Gamification South Africa: lessons from a Sea Monster

glenn-gillisWe spoke to Glenn Gillis, the brains behind and CEO  of Sea Monster Entertainment, a company that creates digital content through animation and gaming. To find out his thoughts on gender specific content, where gamification is going and more. They also created #PnPSuperAnimals.

So why games?

Stories are how people have always made sense of the world around them. Play can stir emotion, provoke thought and shift behavior, like few other activities can, regardless of age and culture.

On creating gender specific content

Our game design process is incredibly research driven. Whilst we all know gender is a construct in that it is set of identities we create and strengthen daily, developmental psychologists and other specialists will tell us that there are differences that we need to understand and honour.

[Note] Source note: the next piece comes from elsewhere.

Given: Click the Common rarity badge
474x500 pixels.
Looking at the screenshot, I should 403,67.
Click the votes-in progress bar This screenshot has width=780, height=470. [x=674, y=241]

We are completely against the idea of “just make it pink”, but choose to focus on real insights about subtle differences that will make a game more focused on one specific group of users as opposed to trying to cater to everyone’s needs.

SEE ALSO: Bytesized for the ladies

Can gamification lessen the inequality gap?

One of the biggest appeals of interactive content is that it breaks demographic boundaries. You do not need to be wealthy or a tech guru to understand and be moved by animation, or to navigate a digital menu.

It boils down to understanding the audience and crafting a message that resonates with them.

Clearly smartphone usage correlates with income to some extent but this is changing quickly, with sub R600 android devices now becoming more accessible to all. And of course #datamustfall for all our sakes.

SEE ALSO: #datamustfall

Top tips for creating interactive content

  • Research is key: our game process is very research driven and always has a very clear set of business, education or entertainment goals.
  • Work towards the goal: from there the actual development process needs to be tightly managed, because you can’t predict upfront precisely what will or wouldn’t work, and of course that it will be “fun”.
  • Be flexible: we use a fully agile model, with complete transparency to our clients (or ourselves if it’s an internal dev project).
  • What would the user do: critically we need to put ourselves in the users shoes at all times, games are after all a voluntary activity.
  • Distribution platforms: we also need to understand clearly how the game will be distributed and supported, because what is the point of making something no one will ever engage with.
  • Test: and finally test, test and test.

Content marketing trends

Super Animals

In general terms adverts and other forms of one-way communication, are becoming more and more challenging. If audiences have the power of choice, and can interact clearly, then they want stories that they can be part of.

Innovation requires being bold, and sometimes we also need to stop doing some things in the old way, to create some space for new, exciting and effective solutions to get traction.

We’re at an exciting stage in the evolution of content. New devices and platforms capable of handling more complex information are becoming more widely available and cheaper every day. These create opportunities to imagine new ways of communicating that break from the physical limitations of the old. And quality counts over quantity everyday.

There are engaging new ways to deliver stories, but of course we mustn’t get too caught up in tech for tech’s sake, because ultimately it’s about the audience.

To see what else Sea Monster has done, click here. 

Just Quickly…

Phone: I’ve got an iPhone 6s.

Favourite App: My favourite app of all time is actually my Kindle and the equivalent Kindle reader on my phone. Brilliant example of a single purpose solution that really delivers a great user experience.

I’m also on level 85 of Real Racing 3 (tell that to a 12 year boy and they’re in awe ☺.)